Macro Level Theories

  • Knowledge Gap Hypothesis
  • Agenda Setting Theory
  • Cultivation Studies
  • Risk Communication

Knowledge Gap Hypothesis

  • Proposes that knowledge and information are not equally distributed across populations.
  • Proposes that an increasing flow of information into a social system (e.g. from a media campaign) is more likely to benefit groups of higher socioeconomic status (SES) than their counterparts with lower SES.
  • Based on the Knowledge Gap Hypothesis, large-scale public health campaigns would only perpetuate inequities.
  • Emphasizes how the structure and organization of communities and societies function as means of social control and conflict management.
  • Contradicted conventional wisdom that media campaigns are a simple panacea for resolving social problems and suggested that media have differential impact on audiences based on social class and social structural conditions in communities.
  • Has a variety of contingent and contributory conditions that could affect knowledge gaps, including: content domains; channel influence; social conflict and community mobilization; structure of communities; and individual motivational factors.
  • Content and Channel Factors
    • Does health information appeal broadly to all SES groups or does the channel of communication influence information received?
    • People who obtain their news from print media are usually more knowledgeable than those who receive it from other media.
  • Social Conflict and Mobilization
    • Social conflict and community mobilization influences knowledge gaps as they both increase public salience about interpersonal communication issues.
  • Community structure and Pluralism
    • Structure of communities is a largely non-modifiable factor that affects knowledge gaps.
  • Motivational Factors
    • Differential levels of motivation, salience and interest in specific topics, and not differential SES, influences knowledge gap.
      • The empirical evidence isn't clear in either direction SES vs. motivation, salience and interest.

Agenda Setting Theory

  • Public Agenda Setting presents high correlation between media coverage of issues and the public's opinion of the importance of those issues.
  • Agenda setting presents a number of opportunities for applications in public health interventions
  • Three types of agenda setting research
    • Public agenda setting examines the link between media portrayal of issues and their impact on issue priorities assigned by the public
    • Policy agenda setting examines the connections between media coverage and the legislative agenda of policy making bodies
    • Media agenda setting focuses on factors that influence the media to cover certain issues

Cultivation Studies

  • Assess the impact that the mass media have on our perceptions of reality.
  • Focuses on the pervasive presence of television and visual media whereby viewers accept the world portrayed by television as real.
  • Two types of research:
    • Message system analysis
      • Seeks to examine the world that television constructs
        • A study assesses television characters to show that in TV world, men outnumber women, young people and senior citizens are underrepresented and professional and law enforcement personnel are overrepresented.
    • Cultivation analysis
      • Heavy television exposure has a profound effect on viewer's social reality where they give "television answers" to opinion and knowledge, perceive the world as violent, be less trusting of others, to overestimate the number of people employed in law enforcement, and fear that they are more likely than is statistically true to be victims of crime.
  • Two distinct mechanisms:
  • Mainstreaming
    • Sharing of common outlooks.
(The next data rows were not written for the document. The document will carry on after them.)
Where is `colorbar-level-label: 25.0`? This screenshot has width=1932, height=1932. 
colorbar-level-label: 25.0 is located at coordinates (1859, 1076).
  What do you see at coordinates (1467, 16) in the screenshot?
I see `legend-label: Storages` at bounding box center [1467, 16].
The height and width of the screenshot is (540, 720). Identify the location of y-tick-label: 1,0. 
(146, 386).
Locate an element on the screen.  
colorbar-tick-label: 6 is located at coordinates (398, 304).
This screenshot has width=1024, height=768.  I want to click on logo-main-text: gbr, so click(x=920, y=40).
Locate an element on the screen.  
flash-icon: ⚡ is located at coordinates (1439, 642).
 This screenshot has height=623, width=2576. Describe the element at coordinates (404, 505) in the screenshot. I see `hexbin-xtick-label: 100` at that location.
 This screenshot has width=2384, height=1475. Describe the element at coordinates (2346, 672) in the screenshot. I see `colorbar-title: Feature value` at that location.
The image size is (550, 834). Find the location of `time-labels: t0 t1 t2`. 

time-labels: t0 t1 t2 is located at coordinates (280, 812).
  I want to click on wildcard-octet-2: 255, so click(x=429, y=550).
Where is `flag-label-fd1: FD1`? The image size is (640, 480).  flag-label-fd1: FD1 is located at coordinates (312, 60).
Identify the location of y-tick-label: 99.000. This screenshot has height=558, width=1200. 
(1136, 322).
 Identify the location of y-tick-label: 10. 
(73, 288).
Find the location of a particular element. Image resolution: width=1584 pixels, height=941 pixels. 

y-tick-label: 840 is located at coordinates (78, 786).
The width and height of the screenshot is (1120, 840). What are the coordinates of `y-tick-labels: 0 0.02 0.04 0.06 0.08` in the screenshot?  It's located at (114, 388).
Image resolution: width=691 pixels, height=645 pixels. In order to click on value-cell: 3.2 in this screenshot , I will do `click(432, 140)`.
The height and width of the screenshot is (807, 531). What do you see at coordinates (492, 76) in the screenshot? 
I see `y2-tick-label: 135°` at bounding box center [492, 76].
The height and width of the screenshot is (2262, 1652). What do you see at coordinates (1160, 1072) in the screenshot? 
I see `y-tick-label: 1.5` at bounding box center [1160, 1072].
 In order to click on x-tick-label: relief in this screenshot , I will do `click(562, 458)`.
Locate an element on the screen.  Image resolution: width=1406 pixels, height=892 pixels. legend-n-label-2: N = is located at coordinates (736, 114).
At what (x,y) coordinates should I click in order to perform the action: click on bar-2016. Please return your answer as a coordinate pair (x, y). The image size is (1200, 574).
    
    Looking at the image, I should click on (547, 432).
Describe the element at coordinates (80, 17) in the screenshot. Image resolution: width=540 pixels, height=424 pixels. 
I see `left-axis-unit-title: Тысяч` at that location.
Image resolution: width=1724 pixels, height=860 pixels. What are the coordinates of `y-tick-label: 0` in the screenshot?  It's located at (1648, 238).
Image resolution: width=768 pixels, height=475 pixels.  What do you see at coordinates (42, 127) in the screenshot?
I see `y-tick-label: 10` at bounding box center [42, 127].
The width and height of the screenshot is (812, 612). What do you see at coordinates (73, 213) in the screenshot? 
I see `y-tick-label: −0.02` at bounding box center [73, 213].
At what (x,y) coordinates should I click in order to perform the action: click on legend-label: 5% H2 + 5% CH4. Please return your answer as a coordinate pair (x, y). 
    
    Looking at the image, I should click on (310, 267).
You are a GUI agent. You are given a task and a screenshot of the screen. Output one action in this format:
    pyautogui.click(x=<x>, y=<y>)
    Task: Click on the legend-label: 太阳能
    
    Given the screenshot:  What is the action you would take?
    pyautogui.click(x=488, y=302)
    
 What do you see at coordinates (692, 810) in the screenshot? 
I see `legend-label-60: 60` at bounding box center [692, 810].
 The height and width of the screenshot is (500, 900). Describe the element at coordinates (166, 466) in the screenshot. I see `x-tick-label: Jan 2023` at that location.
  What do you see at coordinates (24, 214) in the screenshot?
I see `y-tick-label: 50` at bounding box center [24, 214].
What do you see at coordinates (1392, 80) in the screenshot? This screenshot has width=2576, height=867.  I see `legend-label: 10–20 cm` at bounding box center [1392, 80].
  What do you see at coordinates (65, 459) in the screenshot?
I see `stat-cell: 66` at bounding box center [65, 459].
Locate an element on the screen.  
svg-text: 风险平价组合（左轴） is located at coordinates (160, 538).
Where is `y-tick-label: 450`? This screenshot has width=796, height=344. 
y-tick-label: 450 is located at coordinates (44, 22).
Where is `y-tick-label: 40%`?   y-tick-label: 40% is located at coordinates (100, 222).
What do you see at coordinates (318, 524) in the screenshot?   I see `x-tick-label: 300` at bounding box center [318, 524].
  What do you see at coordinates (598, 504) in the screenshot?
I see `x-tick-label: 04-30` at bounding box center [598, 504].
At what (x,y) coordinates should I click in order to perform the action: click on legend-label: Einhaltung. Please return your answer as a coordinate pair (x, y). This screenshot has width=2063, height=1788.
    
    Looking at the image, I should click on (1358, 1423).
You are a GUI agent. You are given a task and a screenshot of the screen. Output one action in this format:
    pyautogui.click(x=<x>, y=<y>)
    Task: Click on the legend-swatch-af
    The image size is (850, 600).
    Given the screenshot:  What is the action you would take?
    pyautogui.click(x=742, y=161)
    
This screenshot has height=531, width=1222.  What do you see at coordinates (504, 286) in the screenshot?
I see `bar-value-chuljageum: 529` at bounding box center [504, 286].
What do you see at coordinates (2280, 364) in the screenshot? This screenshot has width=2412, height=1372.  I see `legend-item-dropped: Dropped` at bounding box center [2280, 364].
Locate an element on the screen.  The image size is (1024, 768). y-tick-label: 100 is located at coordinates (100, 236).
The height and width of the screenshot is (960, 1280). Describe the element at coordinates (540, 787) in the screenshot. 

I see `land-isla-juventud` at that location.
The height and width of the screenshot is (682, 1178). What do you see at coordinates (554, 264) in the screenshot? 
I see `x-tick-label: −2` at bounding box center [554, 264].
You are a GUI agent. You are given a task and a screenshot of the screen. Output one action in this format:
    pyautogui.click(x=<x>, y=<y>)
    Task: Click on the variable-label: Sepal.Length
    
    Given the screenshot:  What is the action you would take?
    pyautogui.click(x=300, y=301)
That is, irrespective of their different sociodemographic backgrounds, heavy television viewers share the same worldview.
  • Resonance
    • More powerful than mainstreaming
    • For certain individuals, reality on television maybe more congruent with the reality of their lives whereby the receive a double dose of the cultivation effect.

Risk Communication

  • Concerns how individuals and group perceive, process and act on their understanding of risk.
  • Addresses how the media and other powerful institutions shape these processes for general or specific outcomes.
  • At the individual levels, researchers have focused on understanding cognitive mechanisms, developing expert and mental models of communications, issues of confusion and misinformation, efficacy of individualized counseling and tailoring and advantages of intensive, calibrated and directed communications.
  • Researchers also emphasize cognitive mechanisms by which individuals are exposed to, and attend to information about risk; how they act upon risk information to alter their behavior.
  • At the community level, studies of risk communication focus on the interaction of populations and social institutions and the mass media in the formation of and management of public opinion and policy-making about risk.
  • Much of the theoretical basis at the community level is owed to agenda-setting and agenda-building perspectives as well as research on definition and framing of public issues.
  • Risk is seen as a social construction, a product of communication activity of social institutions, advocates and the public.
  • Public definitions of risk usually include some form of scientifically assessed risk information (objective risk) mediated by the political and social context of the risk.